Australian author, editor and adviser on women's affairs

Rosemary Neville Wighton (6 January 1925 – 7 February 1994) was an Australian literary editor, author and adviser to the South Australian government on women's affairs.

==Early life and education==

Rosemary Neville Wighton was born on 6 January 1925, the third child of Arthur Seaforth and Rose Ada (née Kelly) Blackburn. Her father was the first South Australian to be awarded the Victoria Cross.

She was educated at the Wilderness School before attending the University of Adelaide, graduating with a Bachelor of Arts (honours).

== Career ==
Following graduation, Wighton tutored in English at the University of Adelaide in 1946. Wighton married Dugald Wighton in St Peter's College Chapel on 22 May 1948. After her marriage, between 1950 and 1958, she tutored part-time at the university.

In 1961, she and Max Harris became founding editors of the Australian Book Review, while from 1963 she was joint editor of Australian Letters until its closure in 1968. From 1971 to 1979, Wighton lectured at the Salisbury College of Advanced Education, specialising in children's literature.

She was appointed to the Literature Board in 1974 and chaired it from 1984 to 1988.

In 1979 she wrote the introduction to a facsimile edition of A Mother's Offering to her Children by Charlotte Barton. This book is believed to be the first Australian book for children, originally published in 1841.
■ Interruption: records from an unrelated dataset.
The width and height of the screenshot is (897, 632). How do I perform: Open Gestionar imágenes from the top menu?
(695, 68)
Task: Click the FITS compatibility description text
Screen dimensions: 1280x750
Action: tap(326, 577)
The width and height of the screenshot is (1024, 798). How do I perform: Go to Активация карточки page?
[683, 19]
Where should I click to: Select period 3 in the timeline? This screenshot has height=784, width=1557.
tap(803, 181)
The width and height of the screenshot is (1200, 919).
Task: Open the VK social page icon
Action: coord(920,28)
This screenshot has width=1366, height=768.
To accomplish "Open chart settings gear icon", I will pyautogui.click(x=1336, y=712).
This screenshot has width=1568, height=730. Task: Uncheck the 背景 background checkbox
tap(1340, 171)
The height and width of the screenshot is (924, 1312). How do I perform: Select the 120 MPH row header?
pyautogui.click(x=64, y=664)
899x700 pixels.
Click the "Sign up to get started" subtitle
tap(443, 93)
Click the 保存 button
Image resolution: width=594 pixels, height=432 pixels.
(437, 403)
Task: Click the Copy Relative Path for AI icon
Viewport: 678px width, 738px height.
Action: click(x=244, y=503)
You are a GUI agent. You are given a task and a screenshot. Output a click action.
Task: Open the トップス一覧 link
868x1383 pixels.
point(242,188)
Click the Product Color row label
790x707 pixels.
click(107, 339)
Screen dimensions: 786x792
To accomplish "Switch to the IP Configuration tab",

From 1979 to 1984 she was adviser on women's affairs to the South Australian premier. In July 1983 she was appointed member of the Family Law Council by Attorney-General Gareth Evans.

==Works==
- Early Australian Children's Literature, Lansdowne, 1963
- Kangaroo Tales: A Collection of Australian Stories for Children, selected by Rosemary Wighton, with illustrations by Donald Friend, Penguin, 1963
- Peeling the Onion: The Story of a Family, self-published, 1993 ISBN 0646144790

== Awards and recognition ==
At the University of Adelaide she won the Roby Fletcher Prize for Psychology in 1942. In her final year she received first-class honours in English and won the John Howard Clark prize.

In the 1988 Queen's Birthday Honours Wighton was appointed an Officer of the Order of Australia (AO) for "public service, to literature and to the community".